En ratifiant l’Accord de Paris sur le climat en 2016, la Tunisie a tablé sur une réduction de l’intensité carbone de 41% dans tous les secteurs et de 46% dans le secteur énergétique en 2030 par rapport à 2010. L’Etat tunisien s’est également engagé à intégrer les énergies renouvelables dans la production d’électricité à hauteur de 30%. Actuellement, 97% de l’énergie électrique produite dépend du gaz. Quant à l’énergie renouvelable, elle ne représente que 3% de la production totale d’électricité, selon le ministère de l’Industrie. Fin 2018, la production de l’électricité à partir des énergies renouvelables demeure « limitée », d’après le ministère. Les projets en la matière se mesurent à deux parcs éoliens totalisant une puissance de 245 Mégawat (MW) au nord de la Tunisie, une production de 55 MW sous le régime de l’autoconsommation grâce à l’énergie solaire photovoltaïque et 62 MW provenant de l’hydroélectricité.
Un état des lieux qui contraste avec la recrudescence de l’exploitation de l’énergie fossile. En juillet 2019, six permis d’exploration ont été octroyés à des compagnies étrangères. A cette occasion, le ministre de l’Industrie, Slim Feriani, s’est félicité de l’augmentation de l’octroi des permis d’exploitation, y voyant un pas vers la réduction du déficit énergétique. « On est face à une accélération de l’exploitation d’hydrocarbures fossiles comme le gaz et le pétrole », alerte Marco Jonville, coordinateur du département justice environnementale au Forum Tunisien pour les Droits Economiques et Sociaux (FTDES).
Arbitraire et contrôle parlementaire
La concession du champ Nawara a été attribuée à la compagnie autrichienne OMV et l’Entreprise tunisienne des activités pétrolières (ETAP). Selon Jonville, «OMV considère la Tunisie comme prometteuse et sous-explorée. La Tunisie tend à se vendre comme un pays ouvert aux investissements étrangers, quitte à sacrifier les enjeux environnementaux et sociaux ». Dans ce sens, le FTDES appelle à « un réel contrôle parlementaire » sur les permis d’exploration pour les hydrocarbures, en qualifiant d’ « arbitraire » l’octroi de ces permis aux investisseurs étrangers. Rappelons que depuis l’amendement du code des hydrocarbures en 2017, ces permis sont soumis au vote du parlement pour approbation.

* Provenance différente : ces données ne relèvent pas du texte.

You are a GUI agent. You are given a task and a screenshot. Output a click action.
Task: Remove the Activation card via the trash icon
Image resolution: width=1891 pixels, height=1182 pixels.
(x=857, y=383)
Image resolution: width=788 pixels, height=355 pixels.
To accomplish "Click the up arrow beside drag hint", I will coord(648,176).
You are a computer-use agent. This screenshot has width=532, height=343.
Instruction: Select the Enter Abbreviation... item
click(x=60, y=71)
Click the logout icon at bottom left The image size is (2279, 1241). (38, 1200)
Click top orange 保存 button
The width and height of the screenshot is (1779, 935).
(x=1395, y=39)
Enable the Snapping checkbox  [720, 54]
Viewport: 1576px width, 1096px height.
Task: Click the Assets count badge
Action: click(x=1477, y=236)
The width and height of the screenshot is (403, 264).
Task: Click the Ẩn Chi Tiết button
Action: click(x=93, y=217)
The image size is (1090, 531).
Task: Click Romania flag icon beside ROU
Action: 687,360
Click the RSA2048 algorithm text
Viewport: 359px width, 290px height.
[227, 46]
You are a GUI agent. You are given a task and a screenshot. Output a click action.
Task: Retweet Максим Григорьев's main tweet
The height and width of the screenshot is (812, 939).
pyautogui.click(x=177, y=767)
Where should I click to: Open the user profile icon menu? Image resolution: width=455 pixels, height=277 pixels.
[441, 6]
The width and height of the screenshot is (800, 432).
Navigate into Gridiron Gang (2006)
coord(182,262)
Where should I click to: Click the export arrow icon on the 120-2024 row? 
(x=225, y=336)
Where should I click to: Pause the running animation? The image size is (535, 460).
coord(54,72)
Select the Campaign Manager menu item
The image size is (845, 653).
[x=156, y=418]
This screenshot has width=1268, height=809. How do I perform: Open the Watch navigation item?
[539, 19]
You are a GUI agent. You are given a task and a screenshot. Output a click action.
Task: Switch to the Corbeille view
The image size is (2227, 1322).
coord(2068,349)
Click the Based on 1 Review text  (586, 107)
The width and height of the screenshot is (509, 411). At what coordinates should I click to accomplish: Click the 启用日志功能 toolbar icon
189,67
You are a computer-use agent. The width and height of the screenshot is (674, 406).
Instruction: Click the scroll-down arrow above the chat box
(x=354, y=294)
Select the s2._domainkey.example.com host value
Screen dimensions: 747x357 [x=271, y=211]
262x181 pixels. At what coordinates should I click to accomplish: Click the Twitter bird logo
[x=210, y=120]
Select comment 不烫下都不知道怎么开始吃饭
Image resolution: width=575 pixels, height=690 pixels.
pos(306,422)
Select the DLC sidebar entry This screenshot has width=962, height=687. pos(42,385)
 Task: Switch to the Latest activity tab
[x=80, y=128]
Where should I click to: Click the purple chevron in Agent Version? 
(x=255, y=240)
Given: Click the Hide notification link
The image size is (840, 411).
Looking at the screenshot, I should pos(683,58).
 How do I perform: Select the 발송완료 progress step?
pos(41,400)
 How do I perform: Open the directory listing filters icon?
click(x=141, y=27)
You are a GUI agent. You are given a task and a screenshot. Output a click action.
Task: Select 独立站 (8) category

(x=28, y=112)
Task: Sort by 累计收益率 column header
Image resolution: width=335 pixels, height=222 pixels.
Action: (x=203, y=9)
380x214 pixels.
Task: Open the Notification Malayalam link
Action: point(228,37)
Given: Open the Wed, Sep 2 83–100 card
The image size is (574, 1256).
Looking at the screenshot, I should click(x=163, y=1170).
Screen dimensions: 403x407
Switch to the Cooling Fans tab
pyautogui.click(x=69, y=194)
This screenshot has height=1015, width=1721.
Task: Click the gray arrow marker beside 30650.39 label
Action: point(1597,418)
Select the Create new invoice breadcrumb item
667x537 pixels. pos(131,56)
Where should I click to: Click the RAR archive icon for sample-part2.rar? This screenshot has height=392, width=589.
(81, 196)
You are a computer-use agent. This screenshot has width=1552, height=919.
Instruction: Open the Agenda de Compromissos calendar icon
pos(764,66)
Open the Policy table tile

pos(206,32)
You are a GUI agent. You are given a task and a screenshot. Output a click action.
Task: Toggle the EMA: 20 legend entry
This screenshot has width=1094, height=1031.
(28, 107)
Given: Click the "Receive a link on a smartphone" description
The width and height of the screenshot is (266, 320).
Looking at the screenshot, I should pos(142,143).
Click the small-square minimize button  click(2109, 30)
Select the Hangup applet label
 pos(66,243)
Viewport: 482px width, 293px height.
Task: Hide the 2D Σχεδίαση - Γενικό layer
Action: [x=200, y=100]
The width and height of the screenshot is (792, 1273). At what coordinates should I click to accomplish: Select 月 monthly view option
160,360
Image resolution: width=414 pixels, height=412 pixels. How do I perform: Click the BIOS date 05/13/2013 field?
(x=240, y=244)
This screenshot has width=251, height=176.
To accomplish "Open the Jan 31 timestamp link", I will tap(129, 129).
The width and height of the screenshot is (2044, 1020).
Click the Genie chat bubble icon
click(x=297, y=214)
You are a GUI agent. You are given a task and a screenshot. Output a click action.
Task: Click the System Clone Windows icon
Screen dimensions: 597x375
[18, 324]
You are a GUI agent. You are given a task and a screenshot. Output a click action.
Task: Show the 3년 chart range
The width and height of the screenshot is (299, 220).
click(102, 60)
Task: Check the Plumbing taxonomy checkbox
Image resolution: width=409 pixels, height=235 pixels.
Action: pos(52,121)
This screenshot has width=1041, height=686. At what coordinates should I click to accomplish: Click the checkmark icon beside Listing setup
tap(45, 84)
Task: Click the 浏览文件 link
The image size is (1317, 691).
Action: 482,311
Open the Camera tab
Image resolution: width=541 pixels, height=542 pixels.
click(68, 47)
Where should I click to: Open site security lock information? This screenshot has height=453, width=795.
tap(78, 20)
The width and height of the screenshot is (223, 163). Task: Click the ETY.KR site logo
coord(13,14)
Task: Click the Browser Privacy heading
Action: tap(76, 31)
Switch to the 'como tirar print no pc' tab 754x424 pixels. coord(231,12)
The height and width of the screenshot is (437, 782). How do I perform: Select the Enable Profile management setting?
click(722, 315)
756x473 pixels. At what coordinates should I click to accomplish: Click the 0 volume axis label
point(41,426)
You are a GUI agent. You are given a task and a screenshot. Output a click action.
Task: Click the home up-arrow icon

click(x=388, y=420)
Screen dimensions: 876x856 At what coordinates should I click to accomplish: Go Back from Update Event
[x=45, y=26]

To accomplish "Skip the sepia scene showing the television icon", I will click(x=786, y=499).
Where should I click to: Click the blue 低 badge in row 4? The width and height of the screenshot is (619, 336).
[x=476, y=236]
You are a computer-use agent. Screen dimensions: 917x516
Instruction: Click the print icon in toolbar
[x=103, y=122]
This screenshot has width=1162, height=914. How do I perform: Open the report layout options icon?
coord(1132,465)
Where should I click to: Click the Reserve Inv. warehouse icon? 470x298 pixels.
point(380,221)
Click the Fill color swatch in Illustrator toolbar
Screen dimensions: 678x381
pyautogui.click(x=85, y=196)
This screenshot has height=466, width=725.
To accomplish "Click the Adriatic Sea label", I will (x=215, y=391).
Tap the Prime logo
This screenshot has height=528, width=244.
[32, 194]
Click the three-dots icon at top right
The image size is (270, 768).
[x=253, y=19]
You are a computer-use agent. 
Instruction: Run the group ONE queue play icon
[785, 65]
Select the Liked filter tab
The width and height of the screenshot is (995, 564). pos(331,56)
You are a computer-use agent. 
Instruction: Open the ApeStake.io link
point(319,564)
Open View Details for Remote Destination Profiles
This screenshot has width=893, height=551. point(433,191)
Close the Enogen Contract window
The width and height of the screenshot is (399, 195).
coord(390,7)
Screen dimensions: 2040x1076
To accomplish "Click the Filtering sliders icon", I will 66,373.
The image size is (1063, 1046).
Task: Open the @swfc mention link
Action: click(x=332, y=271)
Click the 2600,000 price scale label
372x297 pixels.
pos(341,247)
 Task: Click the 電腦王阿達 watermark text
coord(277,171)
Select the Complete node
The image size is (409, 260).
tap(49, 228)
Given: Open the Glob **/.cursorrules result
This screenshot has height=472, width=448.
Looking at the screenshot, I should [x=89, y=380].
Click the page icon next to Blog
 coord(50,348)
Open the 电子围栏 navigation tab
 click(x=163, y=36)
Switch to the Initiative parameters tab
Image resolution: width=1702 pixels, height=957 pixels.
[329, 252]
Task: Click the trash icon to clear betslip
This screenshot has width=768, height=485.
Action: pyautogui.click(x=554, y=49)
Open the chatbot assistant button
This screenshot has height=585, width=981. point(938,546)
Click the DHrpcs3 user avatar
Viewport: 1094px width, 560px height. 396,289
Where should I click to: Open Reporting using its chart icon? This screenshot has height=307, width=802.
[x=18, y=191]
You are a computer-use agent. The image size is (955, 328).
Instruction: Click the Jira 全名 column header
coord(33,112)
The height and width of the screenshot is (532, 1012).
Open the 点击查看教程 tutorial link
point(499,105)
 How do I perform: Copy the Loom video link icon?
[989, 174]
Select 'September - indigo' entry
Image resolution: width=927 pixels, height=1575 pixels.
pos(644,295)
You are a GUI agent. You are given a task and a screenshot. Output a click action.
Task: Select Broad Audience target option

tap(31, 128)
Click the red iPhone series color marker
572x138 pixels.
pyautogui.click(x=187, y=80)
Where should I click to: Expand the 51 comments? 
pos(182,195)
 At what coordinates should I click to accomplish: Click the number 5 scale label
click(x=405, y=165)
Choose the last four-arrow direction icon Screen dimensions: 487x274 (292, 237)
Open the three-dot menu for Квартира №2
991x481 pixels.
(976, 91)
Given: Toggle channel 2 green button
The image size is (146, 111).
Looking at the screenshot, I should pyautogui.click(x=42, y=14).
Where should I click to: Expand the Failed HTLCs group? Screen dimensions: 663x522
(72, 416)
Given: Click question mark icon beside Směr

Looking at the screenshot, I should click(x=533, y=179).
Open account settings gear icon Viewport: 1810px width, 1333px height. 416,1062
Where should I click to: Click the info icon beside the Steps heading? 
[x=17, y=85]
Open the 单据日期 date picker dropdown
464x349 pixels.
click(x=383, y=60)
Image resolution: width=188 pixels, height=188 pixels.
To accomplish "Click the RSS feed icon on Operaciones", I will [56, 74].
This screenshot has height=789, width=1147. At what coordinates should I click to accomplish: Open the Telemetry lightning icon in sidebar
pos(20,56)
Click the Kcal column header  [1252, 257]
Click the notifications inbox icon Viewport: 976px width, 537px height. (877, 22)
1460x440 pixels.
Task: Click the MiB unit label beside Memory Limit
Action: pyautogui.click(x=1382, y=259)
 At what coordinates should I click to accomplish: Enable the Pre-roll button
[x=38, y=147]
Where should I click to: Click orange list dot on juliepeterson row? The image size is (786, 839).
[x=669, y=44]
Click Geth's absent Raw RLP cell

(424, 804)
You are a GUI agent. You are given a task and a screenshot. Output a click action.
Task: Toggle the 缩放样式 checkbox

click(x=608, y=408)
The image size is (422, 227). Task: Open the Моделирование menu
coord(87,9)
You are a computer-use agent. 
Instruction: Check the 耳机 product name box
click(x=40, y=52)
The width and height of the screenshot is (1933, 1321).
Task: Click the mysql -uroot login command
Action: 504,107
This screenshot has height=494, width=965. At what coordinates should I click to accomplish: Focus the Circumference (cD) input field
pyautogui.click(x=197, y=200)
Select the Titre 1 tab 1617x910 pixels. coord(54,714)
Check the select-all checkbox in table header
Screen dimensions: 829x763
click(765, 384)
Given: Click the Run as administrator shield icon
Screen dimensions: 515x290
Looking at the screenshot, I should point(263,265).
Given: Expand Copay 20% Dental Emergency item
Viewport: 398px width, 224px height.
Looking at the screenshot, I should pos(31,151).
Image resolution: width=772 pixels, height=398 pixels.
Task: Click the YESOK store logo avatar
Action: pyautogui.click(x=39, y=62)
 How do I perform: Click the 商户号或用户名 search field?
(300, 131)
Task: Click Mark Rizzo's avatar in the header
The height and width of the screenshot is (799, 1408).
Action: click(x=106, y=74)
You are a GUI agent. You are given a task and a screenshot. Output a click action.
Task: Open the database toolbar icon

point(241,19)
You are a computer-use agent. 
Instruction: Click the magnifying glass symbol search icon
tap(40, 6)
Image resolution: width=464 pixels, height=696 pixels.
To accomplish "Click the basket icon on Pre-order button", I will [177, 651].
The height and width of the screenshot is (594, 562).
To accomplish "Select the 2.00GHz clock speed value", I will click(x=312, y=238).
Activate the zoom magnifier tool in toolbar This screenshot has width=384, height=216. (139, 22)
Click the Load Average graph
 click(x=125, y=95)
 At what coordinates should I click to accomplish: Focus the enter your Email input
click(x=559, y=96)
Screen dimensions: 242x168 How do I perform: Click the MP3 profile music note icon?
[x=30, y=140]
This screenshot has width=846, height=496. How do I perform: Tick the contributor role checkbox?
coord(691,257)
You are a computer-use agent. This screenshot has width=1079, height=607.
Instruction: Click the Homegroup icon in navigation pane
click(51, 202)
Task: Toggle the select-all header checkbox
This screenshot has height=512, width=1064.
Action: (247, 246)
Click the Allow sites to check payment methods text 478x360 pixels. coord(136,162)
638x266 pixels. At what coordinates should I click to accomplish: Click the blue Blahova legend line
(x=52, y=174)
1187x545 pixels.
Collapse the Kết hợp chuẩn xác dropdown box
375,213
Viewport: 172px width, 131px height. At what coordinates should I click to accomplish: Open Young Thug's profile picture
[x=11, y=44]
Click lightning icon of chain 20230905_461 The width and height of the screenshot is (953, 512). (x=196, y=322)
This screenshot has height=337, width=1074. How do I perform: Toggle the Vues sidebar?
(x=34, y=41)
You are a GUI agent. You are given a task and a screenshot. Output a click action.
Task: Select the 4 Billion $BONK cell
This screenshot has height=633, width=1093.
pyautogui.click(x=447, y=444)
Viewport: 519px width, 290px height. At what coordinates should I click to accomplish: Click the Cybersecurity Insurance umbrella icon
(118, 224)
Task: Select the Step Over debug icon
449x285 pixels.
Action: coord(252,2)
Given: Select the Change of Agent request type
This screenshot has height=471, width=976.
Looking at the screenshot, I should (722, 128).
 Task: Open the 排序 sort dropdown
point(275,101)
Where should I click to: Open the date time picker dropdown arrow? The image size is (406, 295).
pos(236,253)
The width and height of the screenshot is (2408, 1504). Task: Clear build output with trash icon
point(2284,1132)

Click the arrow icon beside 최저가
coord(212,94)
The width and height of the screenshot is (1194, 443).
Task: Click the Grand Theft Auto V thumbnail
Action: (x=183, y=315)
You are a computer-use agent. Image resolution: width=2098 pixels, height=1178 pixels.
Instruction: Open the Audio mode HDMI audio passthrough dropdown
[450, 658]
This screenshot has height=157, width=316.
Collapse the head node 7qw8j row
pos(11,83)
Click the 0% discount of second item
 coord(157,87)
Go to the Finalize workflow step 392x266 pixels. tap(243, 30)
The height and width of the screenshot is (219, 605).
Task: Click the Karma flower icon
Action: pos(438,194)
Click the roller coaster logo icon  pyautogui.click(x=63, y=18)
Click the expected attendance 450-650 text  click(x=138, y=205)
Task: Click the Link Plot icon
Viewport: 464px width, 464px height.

Le secteur des énergies renouvelables n’échappe pas non plus à « la mainmise des investisseurs étrangers puisque une partie de l’énergie solaire est exploitée par des compagnies étrangères ou exportée vers l’étranger», souligne Marco Jonville. A titre d’exemple, en juillet 2019, le ministère de l’Industrie a annoncé que des opérateurs internationaux sont intéressés par la construction de de cinq centrales solaires photovoltaïques à Tozeur, Sidi Bouzid, Kairouan, Gafsa et Tataouine. Ces projets entreront en exploitation à compter de 2021.
Sacrifice environnemental
Selon la convention cadre des Nations Unies pour les changements climatiques, le climat aride et la côte méditerranéenne exposent la Tunisie aux dangers des changements climatiques. La diminution de la pluviométrie et l’élévation du niveau de mer sont les principales menaces. En 2012, les émissions brutes de gaz à effets de serres (GES) sont estimées à 46,6 MtéCO2 et les émissions nettes de GES à 32,6 MtéCO2, contre respectivement 29 et 20,5 MtéCO2 en 1994. La persistance de la domination des combustibles fossiles dans la production de l’énergie « va à l’encontre du contexte international et national alertant sur les effets néfastes avérés des GES », déplore Marco Jonville.
Et il poursuit : « Certes, un projet comme celui de Nawara contribue à diminuer le déficit énergétique de la Tunisie mais les coûts environnementaux et sociaux à long terme sont énormes ». Ces coûts sont d’autant « plus préoccupants », selon le représentant du FTDES, vu l’apport négligeable de ces projets pour répondre aux besoins sociaux. Le champ Nawara emploie en effet 300 emplois directs sur le site de Tataouine et 120 autres à Gabes. « Comme l’ont récemment montré les nouvelles manifestations des sit-ineurs d’El Kamour, la région de Tatouine, qui présente des indicateurs sociaux parmi les plus mauvais en Tunisie, notamment le taux de chômage le plus élevé, doit bénéficier d’un réel développement sur le long terme », alerte le communiqué du FTDES.